Perhaps the most American use of the word dude might be as an interjection for emphasis. When used this way, it no longer only means “some guy” and can start to mean anything:
- Girlfriend: “Who’s that dude over there?”
- Boyfriend: “Dude, I can’t see where you’re pointing!”
- Girlfriend: “Look, the one by the bar who’s all duded up like he’s a movie star or something. Doesn’t he look familiar?”
- Boyfriend: “Dude, that’s Keanu Reeves!”
- Girlfriend: “Dude, you’re right!”
- Boyfriend: “Duuuuuuuude.“
Dude conveys such a wide range of meanings, especially as an interjection, that entire conversations can be conducted with only that word. If you don’t believe us, put on The Big Lebowski and learn more from The Dude himself.
14. To buy something
Meaning: To believe something
It’s no secret that the US has a loving relationship with capitalism. What better proof than this American phrase that equates belief with the willingness to pay money?
- “Her story is just too crazy. I don’t buy it!“
13. Off the hook / Off the chain / Off the hinge
Meaning: Very fun and exciting; out of control in a good way
- “Last night’s party was off the chain!”
- “I know, right? Those mojitos Brandy was mixing were off the hook.”
12. To give props to someone
Meaning: To give credit or recognition (short for “proper respect“)
- “I gotta give her props for that song. She’s an amazing singer.”
11. Bent out of shape
- “Don’t get bent out of shape just because I overcooked the rice!”
10. Bananas / Bonkers / Nuts
Meaning: Crazy; out of control; beyond belief
- “The line at the post office was so long and slow, I was going bonkers.”
- “Yeah, that place is nuts at lunch time.
9. Bummer / Bummed
Meaning: A misfortune; to be disappointed or depressed
- “It’s a bummer that the concert was canceled.”
- “I know!
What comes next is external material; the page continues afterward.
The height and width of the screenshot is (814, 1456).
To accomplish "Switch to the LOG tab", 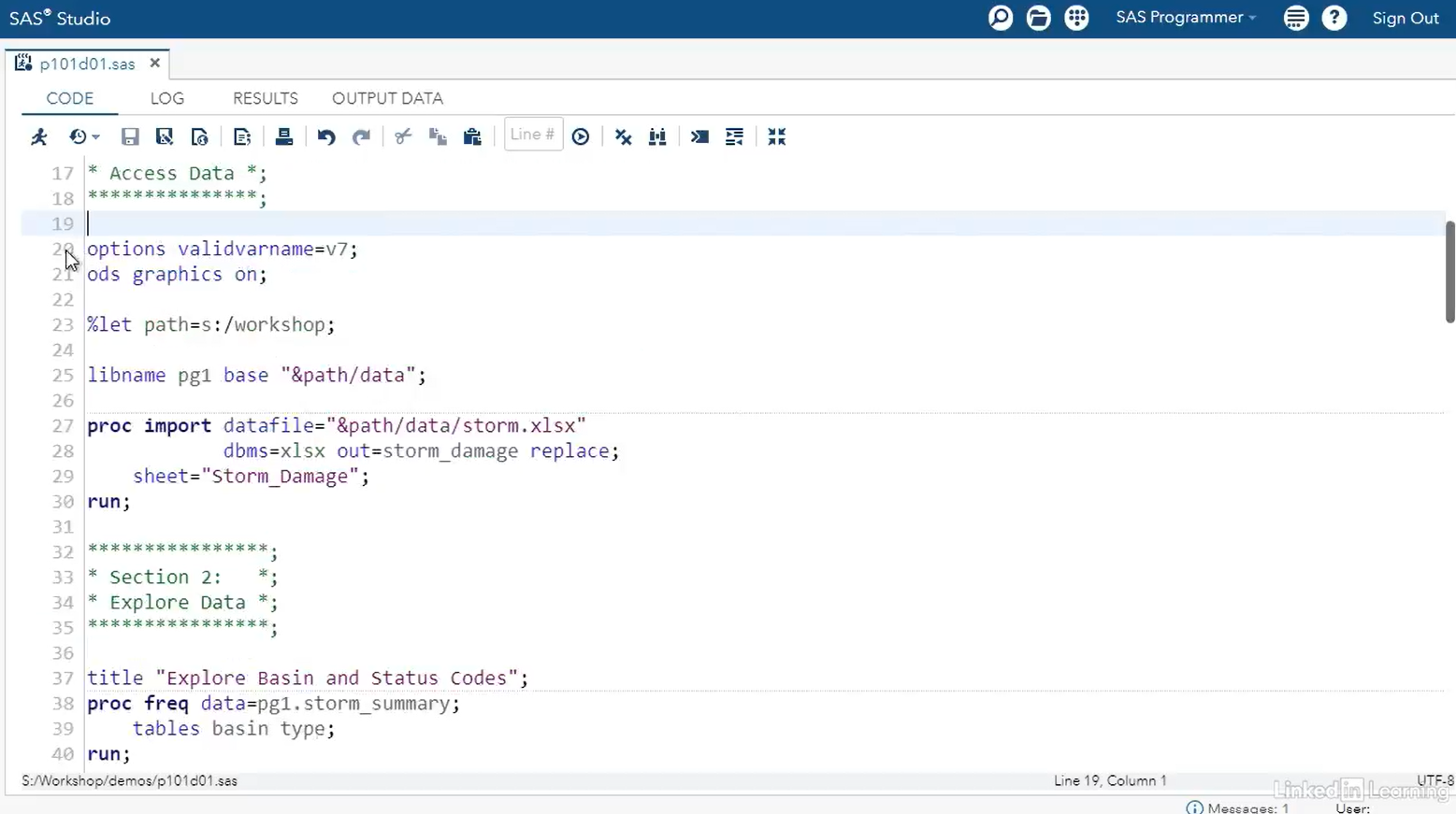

I’m totally bummed about it.”
Warning: This American phrase has a very different definition in British English.
8. To hang tight
Meaning: To wait patiently
- “Hang tight, I’ll be with you in a minute.”
7. Plastered / Sloshed / Smashed / Wasted
Meaning: (Very) drunk
- “I got so plastered last night. I’m embarrassed to show my face now.”
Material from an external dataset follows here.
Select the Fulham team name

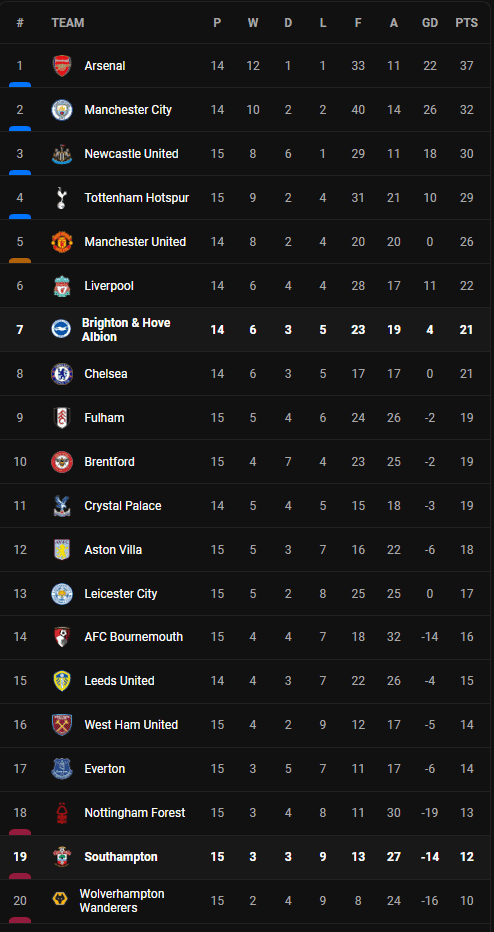[105, 418]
- “Don’t worry, everyone was too wasted to notice when you ripped off your shirt and danced on the table.”
Meaning: “I don’t care.”
With this one word, said in a slightly sarcastic tone, you can disparage anything. It’s the preferred one-liner for sulky teenagers:
- “If you don’t start taking this class seriously, you’re going to fail!”
5. For real
Meaning: True; honest
- “I started training with a synchronized swimming team.”
- “Are you for real?”
- “Yes, for real, it’s been my dream since childhood.”
OutKast’s song “Ms. Jackson” includes a perfect example of this American phrase.
4. For sure
Meaning: Definitely; certainly
- “Can you do me a favor and pick up dinner on the way home?”
- “For sure.”
3. I get it / I got it
Meaning: “I understand.”
- “Our appointment is at 4pm.”
- “Got it. I’ll meet you there.”
2. See you later
Don’t take this one too literally. Saying “see you later” is not a commitment to meet again, it’s just a casual way to say goodbye.
- “Well, this is it. Tomorrow I board a rocket to Mars, never to return.”